O Circuito Brasileiro Amador, que começa em abril, sempre foi impulsionado pela possibilidade de se formar as equipes que representam nosso país nas competições internacionais. Este objetivo estimula a molecada ao treino, e o confronto com os melhores do país é um excelente intercâmbio e um desafio que resulta na melhora técnica e de performance de uma maneira geral.
Nesta fase da vida as melhoras são diárias e é comum ver os moleques progredirem bateria a bateria. Tenho certeza que o nível do nosso circuito é altíssimo, pois já na primeira fase acontecem grandes disputas entre os campeões de cada Estado. Eu fico chocado com o surfe de gente grande da garotada nas categorias Mirim e Iniciante.

Todos os Estados brasileiros têm pelo menos um surfista de ponta, podendo a qualquer momento ganhar uma etapa. Ao final de cada ano poderíamos formar uma ou duas equipes sem perder qualidade.
A maioria dos surfistas hoje no WCT fez o caminho das equipes nacionais. Essa experiência é super importante na formação de um surfista profissional, como também na fixação do ídolo perante o público e a mídia.

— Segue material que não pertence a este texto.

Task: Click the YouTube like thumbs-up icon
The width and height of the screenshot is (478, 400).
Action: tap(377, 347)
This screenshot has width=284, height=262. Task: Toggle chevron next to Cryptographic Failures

Fazer parte da equipe promove o nome do surfista, nacionalmente e internacionalmente, abrindo novas oportunidades de patrocínio. Para a CBS (Confederação Brasileira de Surfe), quanto mais competições, mais seus produtos se tornam atraentes, e mais retorno pode se oferecido para quem investir.
Como as novas gerações se planejam de acordo com os próximos mundiais, este novo formato trará uma nova configuração para a carreira da garotada, proporcionando maior maturidade aos mirins e juniores ao representar o país no exterior, o que certamente trará bons frutos para o surfe nacional.